■ Soal 1: Terjemahkan kalimat "Adapun, nilai setoran tunai tersebut berasal dari 40.142 transaksi." dari artikel tentang BSI ke dalam bahasa Inggris.
■ Soal 2: Tuliskan ulang tanpa perubahan bagian artikel tentang BSI mulai dari "Catatan rekapitulasi dari" sampai dengan dan termasuk "dari 40.142 transaksi.".

20 Mei 2023
10:04 WIB
Penulis: Fitriana Monica Sari
Editor: Fin Harini
JAKARTA – Di tengah kabar serangan siber yang menyebabkan gangguan layanan, PT Bank Syariah Indonesia Tbk (BSI) mengaku membukukan kenaikan penghimpunan dana pihak ketiga (DPK) harian dan mencetak volume setoran hampir menyentuh Rp1 triliun.
Catatan rekapitulasi dari 1.132 kantor cabang BSI di Indonesia menunjukkan, total nilai setoran tunai yang dilakukan oleh nasabah pada Selasa (16/5) mencapai Rp981,59 miliar. Adapun, nilai setoran tunai tersebut berasal dari 40.142 transaksi.
Nilai ini bertumbuh signifikan dari pencapaian pada Senin (15/5), di mana total volume transaksi tercatat Rp637,69 miliar yang berasal dari 30.400 transaksi.

■ Data tercatat:
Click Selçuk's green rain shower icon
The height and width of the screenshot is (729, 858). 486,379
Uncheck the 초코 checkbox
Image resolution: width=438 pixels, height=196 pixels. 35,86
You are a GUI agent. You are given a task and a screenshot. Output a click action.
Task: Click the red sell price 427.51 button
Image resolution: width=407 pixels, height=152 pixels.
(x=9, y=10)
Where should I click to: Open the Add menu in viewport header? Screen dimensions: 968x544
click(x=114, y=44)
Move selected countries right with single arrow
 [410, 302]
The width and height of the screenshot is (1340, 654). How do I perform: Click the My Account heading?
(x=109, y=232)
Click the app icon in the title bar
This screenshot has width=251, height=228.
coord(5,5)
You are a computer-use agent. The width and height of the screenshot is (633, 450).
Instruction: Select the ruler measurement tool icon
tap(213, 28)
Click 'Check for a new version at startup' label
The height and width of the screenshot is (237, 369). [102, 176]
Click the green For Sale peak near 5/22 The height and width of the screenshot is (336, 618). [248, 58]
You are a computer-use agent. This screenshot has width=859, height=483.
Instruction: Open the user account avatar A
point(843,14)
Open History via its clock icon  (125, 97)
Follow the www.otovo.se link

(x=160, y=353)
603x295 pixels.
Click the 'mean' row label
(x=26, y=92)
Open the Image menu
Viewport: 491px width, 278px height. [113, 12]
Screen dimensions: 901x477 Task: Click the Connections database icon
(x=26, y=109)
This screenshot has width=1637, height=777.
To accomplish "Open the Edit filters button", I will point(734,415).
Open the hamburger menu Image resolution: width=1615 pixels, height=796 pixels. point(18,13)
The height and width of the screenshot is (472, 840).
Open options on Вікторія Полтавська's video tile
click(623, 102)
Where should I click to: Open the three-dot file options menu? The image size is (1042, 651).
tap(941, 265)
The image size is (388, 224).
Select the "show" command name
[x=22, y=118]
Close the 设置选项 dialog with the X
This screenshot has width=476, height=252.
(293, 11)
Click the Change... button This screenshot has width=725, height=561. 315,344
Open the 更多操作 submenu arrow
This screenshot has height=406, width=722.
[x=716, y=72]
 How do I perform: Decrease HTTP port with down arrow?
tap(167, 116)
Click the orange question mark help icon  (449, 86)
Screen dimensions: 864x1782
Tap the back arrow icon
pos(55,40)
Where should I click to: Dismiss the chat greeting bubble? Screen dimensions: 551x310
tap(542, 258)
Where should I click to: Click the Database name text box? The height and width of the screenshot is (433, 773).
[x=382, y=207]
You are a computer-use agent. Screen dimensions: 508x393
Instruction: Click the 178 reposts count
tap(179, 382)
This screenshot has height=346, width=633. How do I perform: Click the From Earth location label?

■ Jawaban benar 1: Meanwhile, the cash deposit value came from 40,142 transactions.

■ Jawaban benar 2:
Catatan rekapitulasi dari 1.132 kantor cabang BSI di Indonesia menunjukkan, total nilai setoran tunai yang dilakukan oleh nasabah pada Selasa (16/5) mencapai Rp981,59 miliar. Adapun, nilai setoran tunai tersebut berasal dari 40.142 transaksi.